Socorro!, de Sam Raimi
(Send Help, EUA, 2026)
Se a classe trabalhadora tudo produz, a ela algo pertence…

Sam Raimi estreou seu filme Send Help durante o carnaval. Após vagar pelos bloquinhos da Augusta até a República, me encontrei com um amigo no shopping Frei Caneca. O verdadeiro terror, no entanto, se deu durante a espera no McDonald’s da praça de alimentação do shopping. A fila consideravelmente pequena não dava conta de ser atendida pelo pessoal reduzido. Duas pessoas na cozinha e um gerente cuidando dos atendimentos enquanto, uma hora ou outra, funcionários e clientes chegavam a ele com reclamações sobre a demora, cada vez maior, de pedidos.
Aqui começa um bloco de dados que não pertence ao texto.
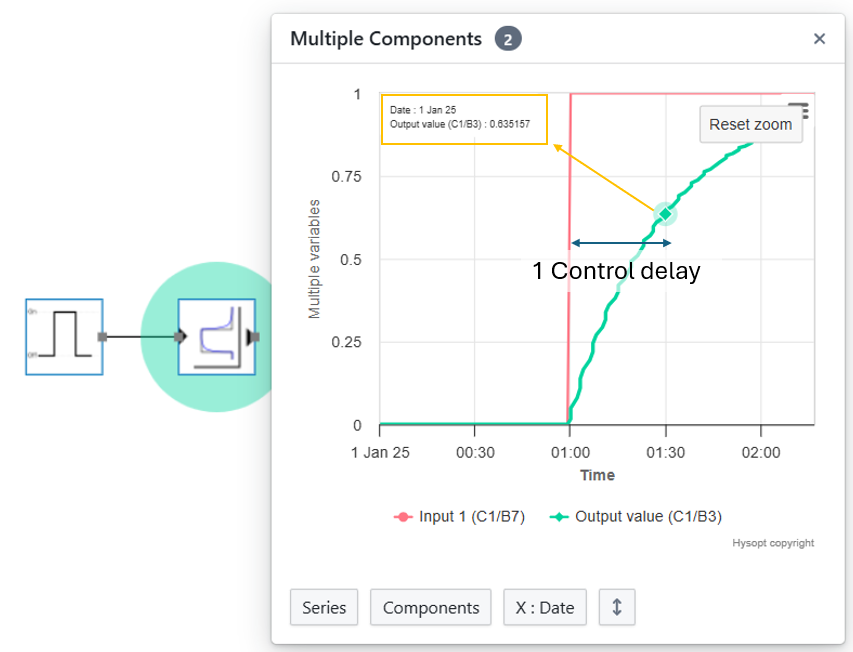Open the chart hamburger context menu
The height and width of the screenshot is (652, 853).
click(x=798, y=108)
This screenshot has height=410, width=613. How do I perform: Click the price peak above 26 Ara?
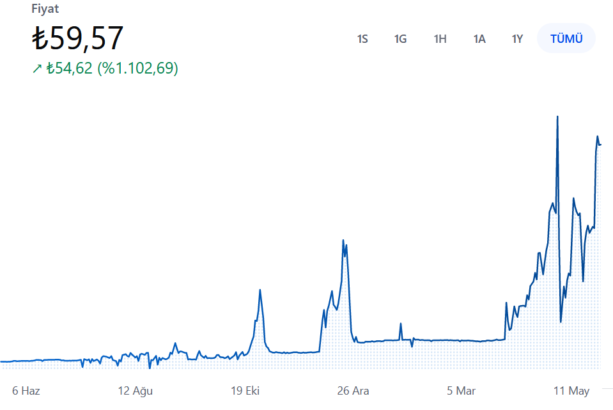pos(343,241)

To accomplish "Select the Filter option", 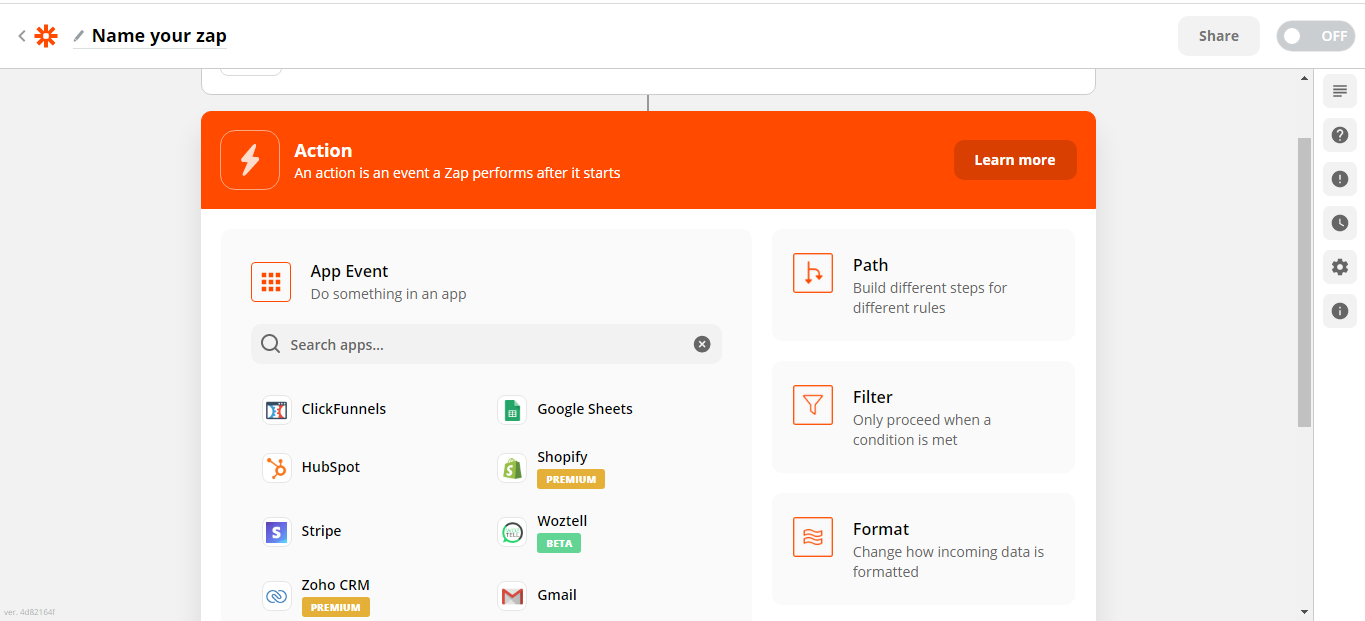I will (x=923, y=417).
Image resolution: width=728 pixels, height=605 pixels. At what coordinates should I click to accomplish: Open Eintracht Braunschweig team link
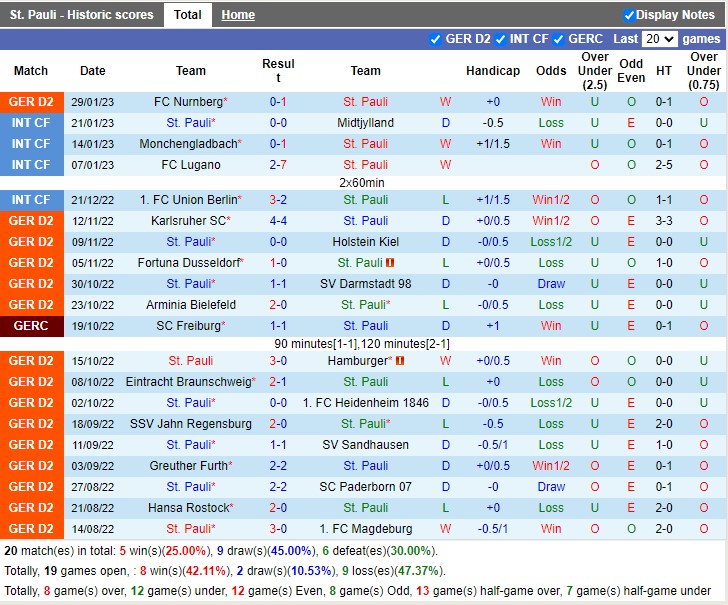[189, 382]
Esperei meia hora para pegar um refrigerante e depois subi para a sala de cinema. O filme de Sam Raimi, coincidentemente, se trata de uma fábula exatamente sobre esse tipo de ingratas relações de trabalho. Imagine o bravo gerente ilhado com o presidente do McDonald’s Brasil, o que eles fariam para sobreviver? Como se resolveriam os conflitos? A partir do momento em que o estado que faz a mediação social dos bens e das relações sociais é deixado para trás, como ficaria a gestão do contrato social entre esses dois indivíduos? Quando o avião cai, logo no início do filme, Send Help torna-se a fábula e Rachel McAdams é a proletária hipotética nessa possibilidade de um novo mundo, um mundo onde aquele que produz acaba por produzir também o próprio pertencimento.
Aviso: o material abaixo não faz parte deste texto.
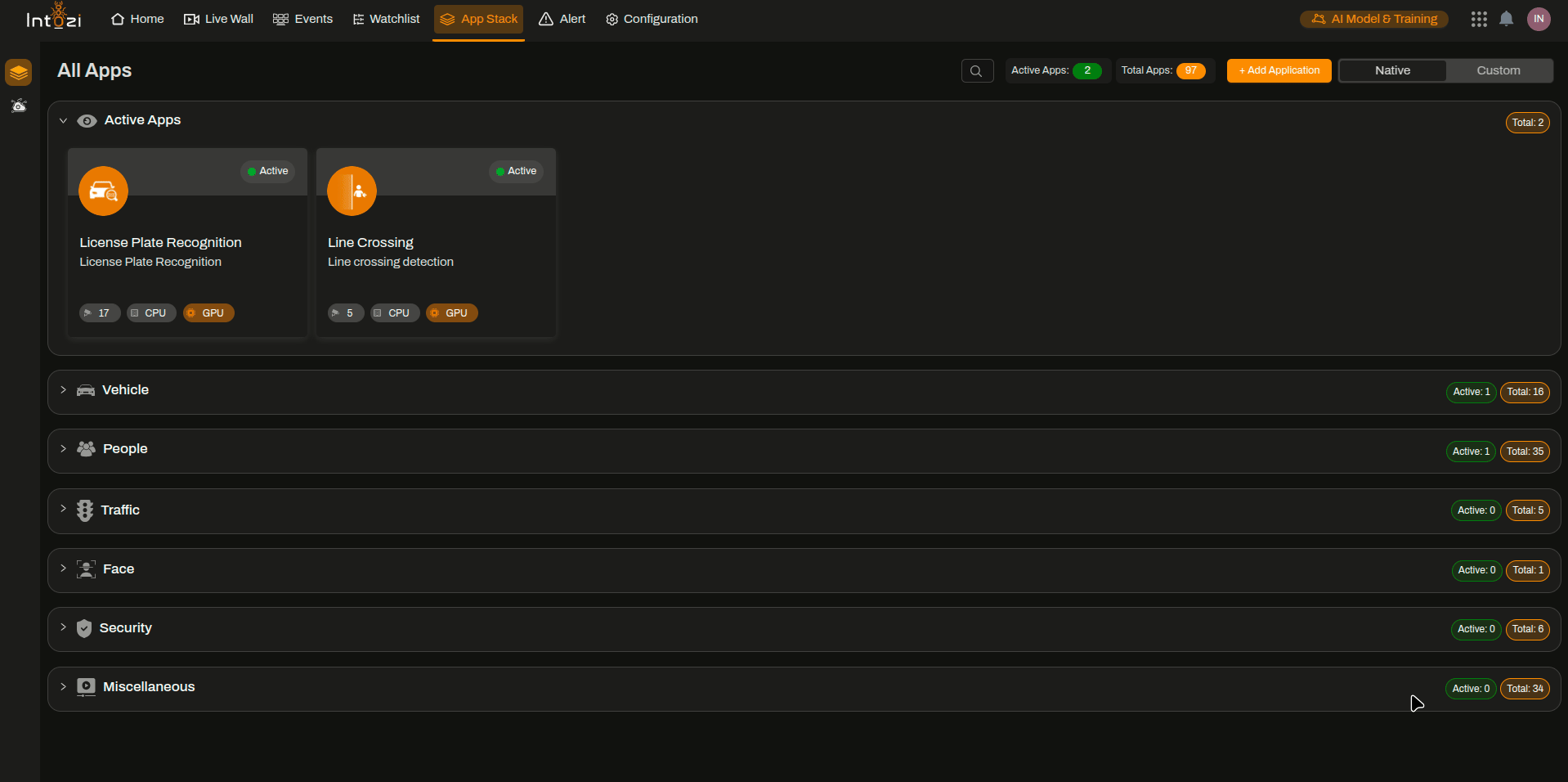The height and width of the screenshot is (782, 1568).
Task: Expand the Vehicle category
Action: 63,390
Dessa forma, o filme se desenrola, conhecemos Linda (Rachel McAdams) e seu sonho pequeno-burguês de ascensão profissional dentro de sua carreira como contadora na empresa onde trabalha. Os outros trabalhadores, os quais se relacionam de um para um entre si, a veem como deslocada, rude e, talvez por conta disso, uma presença incômoda. Essa mulher que deseja se engrupir com os burgueses e se torna incapaz de se enturmar com seus colegas é retratada como uma mulher reclusa e solitária, encontrando como único amigo seu pássaro de estimação. Ela é esforçada e, frequentemente, vê seus chefes tomando o crédito que lhe pertence e acabam por deixá-la de escanteio tanto em sua ambição social quanto em sua ambição profissional. Quando o patrão, enfim, se aposenta, Bradley (Dylan O’Brien) quebra o delicado pacto de convivência entre Linda e seus chefes: ele tira sua esperança de promoção em prol de seu amigo do golfe, o inconveniente e execrável Donovan Murphy (Xavier Samuel).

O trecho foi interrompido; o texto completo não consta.